- [Tujuan Latihan]: Menurut teks tentang pembagian hadits, mengapa hadits maqthu' diberi nama demikian?

- [Teks Bacaan]:
════════

Hadits mauquf berupa ucapan, misalnya:
قال ابن عمر رضيى الله عنه كذا ، ... قال ابن مسعود كذا ...
“Ibnu Umar berkata begini...”, Ibnu Mas’ud
berkata begini...”
Dan hukum hadits mauquf adalah sama dengan hadits musnad dan
muttashil.
8.
Al-Maqthu’ (المقطوع)
Maqthu’ adalah hadits yang disandaarkan kepada para tabi’in berupa
ucapan ataupun perbuatan, baik sanadnya bersambung maupun tidak. Hadits ini dinamakan
maqthu’, karena tidak nyambung sanadnya kepada para sahabat atau Nabi SAW.
Hadits maqthu’ tidak bisa dijadikan hujjah kecuali ada indikasi
marfu’ kepada Nabi SAW, maka dalam hal ini berlaku pula hukum marfu’. Demikian
juga kalau ada indikasi mauquf, maka berlaku pula hukum hadits mauquf.
9.
Al-Munqathi’ (المنقطع)
Munqathi’ adalah hadits yang salah satu sanadnya gugur, tapi yang
gugur itu bukan sahabat;
1.
Baik
perawinya gugur di satu tempat atau lebih, tapi perawi yang gugur tersebut
tidak boleh lebih dari satu. Kalau memang demikian, maka hal itu adalah
munqathi’ pada dua atau tiga tempat bahkan lebih.

════════

- [Materi yang Disediakan]:
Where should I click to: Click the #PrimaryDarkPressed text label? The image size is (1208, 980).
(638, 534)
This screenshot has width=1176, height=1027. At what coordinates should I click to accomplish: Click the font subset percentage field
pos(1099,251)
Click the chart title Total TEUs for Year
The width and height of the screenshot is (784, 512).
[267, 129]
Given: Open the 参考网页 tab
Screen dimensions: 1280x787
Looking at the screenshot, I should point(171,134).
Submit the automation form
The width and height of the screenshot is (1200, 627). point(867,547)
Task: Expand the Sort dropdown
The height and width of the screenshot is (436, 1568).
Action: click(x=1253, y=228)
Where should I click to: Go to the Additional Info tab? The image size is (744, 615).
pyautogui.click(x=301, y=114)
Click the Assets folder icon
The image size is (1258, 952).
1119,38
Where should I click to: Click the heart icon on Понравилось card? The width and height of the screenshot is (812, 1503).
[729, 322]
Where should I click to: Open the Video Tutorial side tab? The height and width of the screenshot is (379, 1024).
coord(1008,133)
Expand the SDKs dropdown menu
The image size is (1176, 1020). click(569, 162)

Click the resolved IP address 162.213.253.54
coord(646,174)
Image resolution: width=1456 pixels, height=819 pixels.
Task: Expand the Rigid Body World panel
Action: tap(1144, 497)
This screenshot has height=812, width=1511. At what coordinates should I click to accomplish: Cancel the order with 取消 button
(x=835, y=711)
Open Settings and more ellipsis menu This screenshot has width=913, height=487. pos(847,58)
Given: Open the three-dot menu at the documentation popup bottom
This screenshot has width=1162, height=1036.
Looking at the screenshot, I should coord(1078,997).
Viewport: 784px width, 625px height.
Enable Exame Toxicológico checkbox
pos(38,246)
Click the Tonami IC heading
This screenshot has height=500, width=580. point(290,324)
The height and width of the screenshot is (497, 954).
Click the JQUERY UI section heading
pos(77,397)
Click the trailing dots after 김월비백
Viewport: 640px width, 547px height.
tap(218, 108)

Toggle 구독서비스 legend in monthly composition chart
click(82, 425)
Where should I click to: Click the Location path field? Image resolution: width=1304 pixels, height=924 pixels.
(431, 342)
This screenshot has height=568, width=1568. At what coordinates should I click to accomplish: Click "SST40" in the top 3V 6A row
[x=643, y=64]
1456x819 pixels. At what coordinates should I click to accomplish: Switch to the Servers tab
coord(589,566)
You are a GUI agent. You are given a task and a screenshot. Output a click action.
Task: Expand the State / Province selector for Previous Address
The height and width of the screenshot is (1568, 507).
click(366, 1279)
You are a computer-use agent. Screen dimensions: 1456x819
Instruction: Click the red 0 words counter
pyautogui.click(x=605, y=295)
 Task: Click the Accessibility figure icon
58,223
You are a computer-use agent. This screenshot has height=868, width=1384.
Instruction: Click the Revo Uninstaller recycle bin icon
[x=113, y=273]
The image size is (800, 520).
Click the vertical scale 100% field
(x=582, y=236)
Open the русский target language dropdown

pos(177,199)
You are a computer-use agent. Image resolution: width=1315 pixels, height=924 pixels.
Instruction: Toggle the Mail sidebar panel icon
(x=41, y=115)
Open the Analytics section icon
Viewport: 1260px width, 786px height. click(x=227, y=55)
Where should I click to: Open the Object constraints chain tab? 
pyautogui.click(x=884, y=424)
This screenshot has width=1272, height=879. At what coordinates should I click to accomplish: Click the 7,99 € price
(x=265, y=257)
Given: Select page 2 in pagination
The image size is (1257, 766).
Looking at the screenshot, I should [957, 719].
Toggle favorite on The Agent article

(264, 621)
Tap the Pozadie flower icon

════════

- [Jawaban Latihan]: Karena sanadnya tidak bersambung kepada para sahabat atau Nabi SAW.